Upon review, the soon-to-be en banc decision held that 35.5(e) was inconsistent with the labor code and is ruled invalid, allowing an injured worker to seek a new panel for each subsequent injury.
In short, every additional injury claimed can warrant a new panel, so, potentially, you could have three QMEs all opining on different back injuries. You would also have the added bonus of triple the costs of a QME, with potentially as many depositions and record reviews.
I hate to say this – but bad, bad, bad, result!
Turning back to the matter discussed above, it’s true that this case is not binding with respect to AME agreements. However, it strikes at the very heart of the idea that one evaluator’s opinions will be binding for all future injuries. It gives the party that didn’t get to pick a specialty last time a second bite at the specialty apple, and, best of all, it will flood the WCAB with the litigation that workers’ compensation Judges love more than any other: specialty disputes!
So, while this gets sorted out on Appeal, or (hopefully) emergency legislation comes through to amend the Labor Code (don’t hold your breath), what can you do to avoid such messes? Well, not much.
It is questionable whether any agreement for injuries yet to occur could be enforced against the applicant, and so any efforts to agree to use the same evaluator for the future would probably be worth less than the paper this blog is printed upon.
Now, fortunately, this is only a notice of intention to issue an en banc opinion, and the parties and the DWC are invited to submit arguments why there should be a different (or the same) holding.
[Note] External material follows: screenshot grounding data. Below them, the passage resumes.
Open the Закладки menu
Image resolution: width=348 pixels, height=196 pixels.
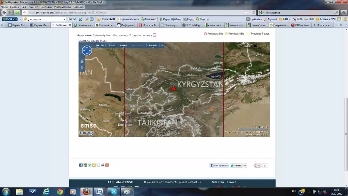[46, 7]
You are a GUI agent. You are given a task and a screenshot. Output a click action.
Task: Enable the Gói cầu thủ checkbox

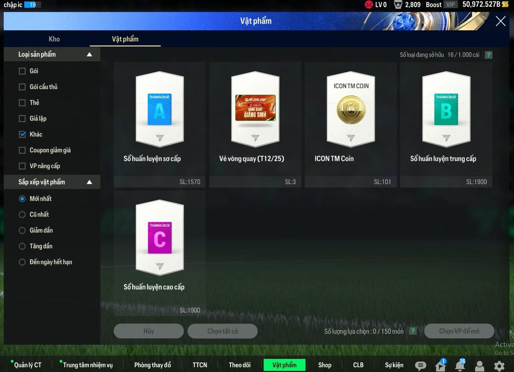pos(22,87)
Generally speaking, statutes are not supposed to be interpreted in such a way that would produce an absurd result, but that’s what we would have here:
Injury 1 is evaluated by QME A; who finds that applicant has 8% WPI for his back injury;
Injury 2 is evaluated by QME B; who finds that applicant has 4% WPI for his back injury, and 10% of it can be apportioned to Injury 1;
Injury 3 is evaluated by QME C; who finds that the impairment is total, but not caused by any industrial injury.
Best of all, each QME has a different set of work restrictions. Now, when applicant has not yet resolved his first injury but has already claimed a second, which work restrictions does the employer follow? How does apportionment work when the three QMEs are all giving different opinions on every issue? As the joke goes, when you put three QMEs together for one night, you end up with 5 opinions…
And, best of all, when will the WCJs get to do any substantive work when nine out of every ten hearings is about which panel and which specialty controls for each injury.
Unfortunately, interpreting the Labor Code to invalidated Rule 35(e) will produce an incredibly damaging and harmful result, if not an absurd one. But perhaps the Legislature will have to act to clean this mess up.
To all my beloved readers that have Sacramento on speed dial, I urge you to consider pulling your puppet strings to fix this with an statutory amendment as soon as possible.
UPDATE: The WCAB has decided to proceed as described above. Navarro is now an en banc opinion.